Craft CMS and CVE-202532432

On April 7, 2025, we received a report of a Craft CMS vulnerability that was based on a vulnerability in the Yii framework. Yii fixed that vulnerability in Yii 2.0.52.

We confirmed the vulnerability as valid and released Craft CMS versions 3.9.15, 4.14.15, and 5.6.17 on April 10th with an application-level fix.

We marked those releases as critical so affected sites would display a banner to control panel users, urging them to update.

On April 17, 2025, we discovered evidence to suggest the vulnerability was being exploited in the wild, so we emailed all potentially affected license holders, encouraging them to update or install the Craft CMS Security Patches library as a stop-gap.

Triage #

If you check your firewall logs or web server logs and find suspicious POST requests to the actions/assets/generate-transform Craft controller endpoint, specifically with the string __class in the body, then your site has at least been scanned for this vulnerability.

This is not a confirmation that your site has been compromised; it has only been probed.

Mitigation #

The best way to defend your site against this exploit is to update to one of the patched releases. For instructions, refer to our updating guide.

The next-best way to defend your site is to block suspicious payloads at the firewall level.

As a last resort, you can install the Craft CMS Security Patches library. Note that this is a temporary workaround until you can update your site to a patched version.

This has been fixed in Craft 3.9.15, 4.14.15, and 5.6.17. You should ensure you’re running at least one of these versions.

If you believe your site has been compromised:

  • Take your site offline by disabling all web access to it via your web server. This is important because even if you remove all malicious payloads before updating to patched releases, automated scripts can re-infect your site within seconds of being cleaned.

  • Remove any payloads or backdoors left on the filesystem. These are most commonly left in asset upload folders on the filesystem and public HTML folders, but can be in other places. If you can deploy the newly provisioned compute (VMs or containers) with code from source control that you know hasn’t been compromised, that will help significantly. Services like https://sucuri.net can also help in situations where you aren’t set up for this.
··········
▶ _Problem to solve_: Return the part of the Craft CMS vulnerability notice starting at "As a last resort, you" and ending at "of being cleaned.", copied word for word.

▶ _Extracted material_:
··········
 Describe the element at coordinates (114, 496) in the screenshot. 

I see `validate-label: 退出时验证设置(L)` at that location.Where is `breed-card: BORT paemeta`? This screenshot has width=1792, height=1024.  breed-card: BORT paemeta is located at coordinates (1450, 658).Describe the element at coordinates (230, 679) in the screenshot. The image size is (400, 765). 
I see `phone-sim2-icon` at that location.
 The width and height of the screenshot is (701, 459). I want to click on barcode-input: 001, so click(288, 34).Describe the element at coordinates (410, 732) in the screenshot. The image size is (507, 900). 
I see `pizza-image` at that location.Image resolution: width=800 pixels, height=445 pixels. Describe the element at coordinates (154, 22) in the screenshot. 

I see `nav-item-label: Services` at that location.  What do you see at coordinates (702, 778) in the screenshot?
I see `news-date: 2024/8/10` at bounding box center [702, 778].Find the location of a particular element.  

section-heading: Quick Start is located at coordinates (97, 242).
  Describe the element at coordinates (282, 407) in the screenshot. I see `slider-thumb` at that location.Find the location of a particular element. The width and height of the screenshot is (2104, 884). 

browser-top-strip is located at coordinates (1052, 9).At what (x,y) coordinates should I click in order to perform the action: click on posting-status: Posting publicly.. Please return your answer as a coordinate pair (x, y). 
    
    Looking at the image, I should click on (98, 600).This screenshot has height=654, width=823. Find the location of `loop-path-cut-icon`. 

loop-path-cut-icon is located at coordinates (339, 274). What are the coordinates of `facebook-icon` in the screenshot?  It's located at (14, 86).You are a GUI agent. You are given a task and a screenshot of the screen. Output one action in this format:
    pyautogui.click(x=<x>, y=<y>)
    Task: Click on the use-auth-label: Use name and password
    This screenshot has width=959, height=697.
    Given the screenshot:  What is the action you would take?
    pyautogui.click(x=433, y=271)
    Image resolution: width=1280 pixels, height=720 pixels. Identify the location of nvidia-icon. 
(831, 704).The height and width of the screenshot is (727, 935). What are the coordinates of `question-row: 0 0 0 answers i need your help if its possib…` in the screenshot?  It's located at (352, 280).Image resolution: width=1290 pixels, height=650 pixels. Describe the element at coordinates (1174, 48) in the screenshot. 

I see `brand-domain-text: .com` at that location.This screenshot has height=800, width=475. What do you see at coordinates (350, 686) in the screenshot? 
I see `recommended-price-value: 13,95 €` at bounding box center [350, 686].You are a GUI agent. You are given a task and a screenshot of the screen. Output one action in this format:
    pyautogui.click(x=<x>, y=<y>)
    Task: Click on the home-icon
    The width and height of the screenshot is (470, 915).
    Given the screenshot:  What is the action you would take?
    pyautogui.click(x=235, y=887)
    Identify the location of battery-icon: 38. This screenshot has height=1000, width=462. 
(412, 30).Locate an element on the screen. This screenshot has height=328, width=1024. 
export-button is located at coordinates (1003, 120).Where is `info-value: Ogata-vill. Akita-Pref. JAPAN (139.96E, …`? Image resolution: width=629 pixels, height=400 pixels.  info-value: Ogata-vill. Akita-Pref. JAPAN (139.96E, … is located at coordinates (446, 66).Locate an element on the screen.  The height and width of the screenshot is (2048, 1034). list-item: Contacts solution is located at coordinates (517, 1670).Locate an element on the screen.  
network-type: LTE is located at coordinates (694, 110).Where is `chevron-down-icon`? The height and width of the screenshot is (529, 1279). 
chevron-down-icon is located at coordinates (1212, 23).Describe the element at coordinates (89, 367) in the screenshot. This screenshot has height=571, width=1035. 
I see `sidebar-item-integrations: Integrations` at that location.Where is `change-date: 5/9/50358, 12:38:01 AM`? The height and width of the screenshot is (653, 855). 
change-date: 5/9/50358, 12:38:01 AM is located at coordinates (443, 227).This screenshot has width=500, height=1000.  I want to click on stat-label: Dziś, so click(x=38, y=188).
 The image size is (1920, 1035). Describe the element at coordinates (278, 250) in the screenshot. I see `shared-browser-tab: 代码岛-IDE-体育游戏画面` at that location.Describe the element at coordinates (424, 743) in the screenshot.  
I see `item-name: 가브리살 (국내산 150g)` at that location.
··········
▶ _Exercise response_:
As a last resort, you can install the Craft CMS Security Patches library. Note that this is a temporary workaround until you can update your site to a patched version.

This has been fixed in Craft 3.9.15, 4.14.15, and 5.6.17. You should ensure you’re running at least one of these versions.

If you believe your site has been compromised:

  • Take your site offline by disabling all web access to it via your web server. This is important because even if you remove all malicious payloads before updating to patched releases, automated scripts can re-infect your site within seconds of being cleaned.